Plusieurs études évaluent que le secteur numérique produit entre 3,5 % et 5 % des émissions de GES mondiales. C’est plus que l’aviation et à peu près l’équivalent du transport par véhicules lourds. Il consomme aussi 10 % de l’électricité de la planète, selon le Digital Power Group. Cela pourrait doubler d’ici à 2025. 

« Les émissions de GES liés au secteur du numérique risquent également de presque doubler avant 2030, si on continue sur la voie actuelle », prévient François Lafortune, professeur à l’Université de Sherbrooke, spécialisé dans les inventaires et la vérification de projets de réductions de GES. 

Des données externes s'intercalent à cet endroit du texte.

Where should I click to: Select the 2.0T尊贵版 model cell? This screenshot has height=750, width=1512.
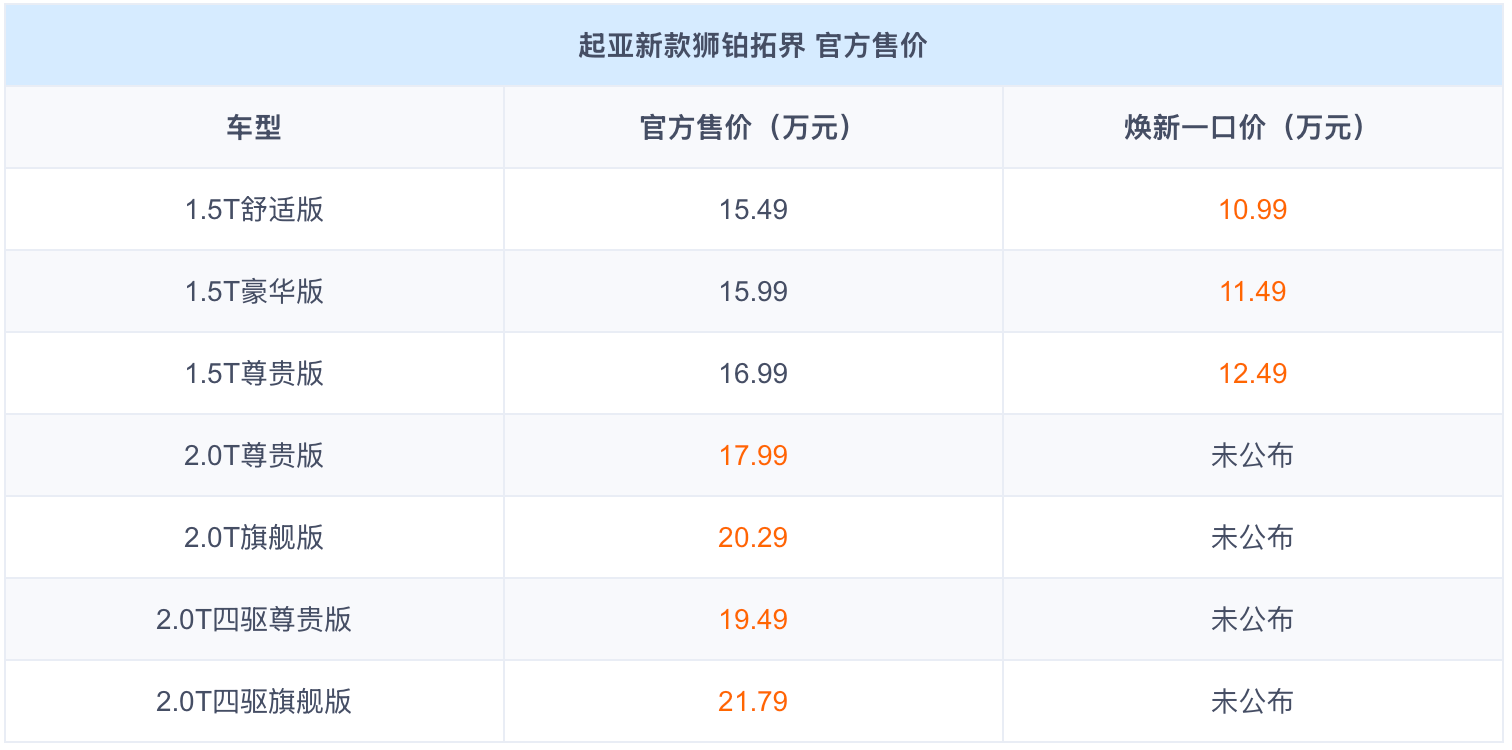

À ce titre, s’assurer que les serveurs et les centres de données, très énergivores, sont situés dans des endroits où l’accès à l’énergie renouvelable est facile, comme le Québec, compte énormément. La production d’électricité au Québec génère entre 1,5 et 2 g de CO2 par kilowattheure, comparativement à 85 g en France, 379 g aux États-Unis et 544 g en Chine. 

Les entreprises devraient donc se doter de bonnes pratiques pour réduire l’empreinte écologique de leurs activités numériques. Cela passe en partie par une réflexion quant à l’utilisation du télétravail et de la vidéoconférence — qui consomment énormément d’énergie et d’eau — l’envoi de courriels avec de lourdes pièces jointes, la quantité de données conservées, le choix des fournisseurs d’infonuagique (leurs serveurs sont-ils alimentés avec de l’énergie renouvelable ?), etc.

 

Mieux gérer les équipements 

Les fournisseurs de solutions numériques devraient quant à eux se tourner vers l’écoconception, c’est-à-dire vers des outils plus légers, taillés sur mesure pour répondre à des besoins spécifiques. Car nous multiplions actuellement les « obégiciels », selon Sylvain Amoros, professeur à HEC Montréal et responsable des partenariats à la Chaire de commerce électronique RBC Groupe Financier. Depuis l’an dernier, la Chaire a un fonds de recherche sur la question du numérique responsable. 

« Les pages web sont 115 fois plus lourdes qu’il y a 20 ans et la plupart contiennent une tonne de fonctionnalités inutilisées ou peu nécessaires, souligne-t-il. C’est comme si je possédais une voiture qui n’est ni plus rapide, ni plus spacieuse, ni plus belle qu’avant, mais qui consomme 115 fois plus de pétrole. »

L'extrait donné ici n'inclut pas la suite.